Data supplied:
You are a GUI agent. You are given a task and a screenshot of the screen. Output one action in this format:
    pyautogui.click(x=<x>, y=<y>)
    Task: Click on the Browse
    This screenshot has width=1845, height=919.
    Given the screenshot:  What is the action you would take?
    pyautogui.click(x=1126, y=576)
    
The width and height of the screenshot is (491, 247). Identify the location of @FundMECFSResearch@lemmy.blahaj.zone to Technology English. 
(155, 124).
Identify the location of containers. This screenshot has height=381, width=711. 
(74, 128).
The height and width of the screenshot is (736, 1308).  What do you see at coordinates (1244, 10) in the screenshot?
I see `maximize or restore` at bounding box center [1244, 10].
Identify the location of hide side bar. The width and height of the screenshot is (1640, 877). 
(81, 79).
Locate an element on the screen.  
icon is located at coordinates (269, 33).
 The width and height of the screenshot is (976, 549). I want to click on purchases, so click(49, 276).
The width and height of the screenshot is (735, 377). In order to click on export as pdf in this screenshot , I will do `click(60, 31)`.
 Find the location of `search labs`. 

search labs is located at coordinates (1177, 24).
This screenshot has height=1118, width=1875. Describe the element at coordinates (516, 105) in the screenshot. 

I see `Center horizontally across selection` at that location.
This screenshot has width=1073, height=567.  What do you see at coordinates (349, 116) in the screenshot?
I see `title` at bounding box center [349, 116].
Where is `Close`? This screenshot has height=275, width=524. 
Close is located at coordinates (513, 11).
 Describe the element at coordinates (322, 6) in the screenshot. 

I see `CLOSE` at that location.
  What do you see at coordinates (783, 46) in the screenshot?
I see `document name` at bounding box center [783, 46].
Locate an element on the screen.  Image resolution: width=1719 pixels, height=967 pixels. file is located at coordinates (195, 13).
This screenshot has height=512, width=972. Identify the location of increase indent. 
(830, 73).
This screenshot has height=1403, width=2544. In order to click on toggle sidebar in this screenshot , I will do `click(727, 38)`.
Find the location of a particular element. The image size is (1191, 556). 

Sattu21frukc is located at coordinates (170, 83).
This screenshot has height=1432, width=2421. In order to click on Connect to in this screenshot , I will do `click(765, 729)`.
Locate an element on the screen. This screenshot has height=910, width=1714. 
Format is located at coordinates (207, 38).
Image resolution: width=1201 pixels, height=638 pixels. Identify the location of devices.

Task directions: Swap every "Identify the location of" in the material above for "Find the position of", and give all the lines again with nothing else changed.

Solution below:
You are a GUI agent. You are given a task and a screenshot of the screen. Output one action in this format:
    pyautogui.click(x=<x>, y=<y>)
    Task: Click on the Browse
    This screenshot has width=1845, height=919.
    Given the screenshot:  What is the action you would take?
    pyautogui.click(x=1126, y=576)
    
The width and height of the screenshot is (491, 247). Find the position of @FundMECFSResearch@lemmy.blahaj.zone to Technology English. 
(155, 124).
Find the position of containers. This screenshot has height=381, width=711. 
(74, 128).
The height and width of the screenshot is (736, 1308).  What do you see at coordinates (1244, 10) in the screenshot?
I see `maximize or restore` at bounding box center [1244, 10].
Find the position of hide side bar. The width and height of the screenshot is (1640, 877). 
(81, 79).
Locate an element on the screen.  
icon is located at coordinates (269, 33).
 The width and height of the screenshot is (976, 549). I want to click on purchases, so click(49, 276).
The width and height of the screenshot is (735, 377). In order to click on export as pdf in this screenshot , I will do `click(60, 31)`.
 Find the location of `search labs`. 

search labs is located at coordinates (1177, 24).
This screenshot has height=1118, width=1875. Describe the element at coordinates (516, 105) in the screenshot. 

I see `Center horizontally across selection` at that location.
This screenshot has width=1073, height=567.  What do you see at coordinates (349, 116) in the screenshot?
I see `title` at bounding box center [349, 116].
Where is `Close`? This screenshot has height=275, width=524. 
Close is located at coordinates (513, 11).
 Describe the element at coordinates (322, 6) in the screenshot. 

I see `CLOSE` at that location.
  What do you see at coordinates (783, 46) in the screenshot?
I see `document name` at bounding box center [783, 46].
Locate an element on the screen.  Image resolution: width=1719 pixels, height=967 pixels. file is located at coordinates (195, 13).
This screenshot has height=512, width=972. Find the position of increase indent. 
(830, 73).
This screenshot has height=1403, width=2544. In order to click on toggle sidebar in this screenshot , I will do `click(727, 38)`.
Find the location of a particular element. The image size is (1191, 556). 

Sattu21frukc is located at coordinates (170, 83).
This screenshot has height=1432, width=2421. In order to click on Connect to in this screenshot , I will do `click(765, 729)`.
Locate an element on the screen. This screenshot has height=910, width=1714. 
Format is located at coordinates (207, 38).
Image resolution: width=1201 pixels, height=638 pixels. Find the position of devices.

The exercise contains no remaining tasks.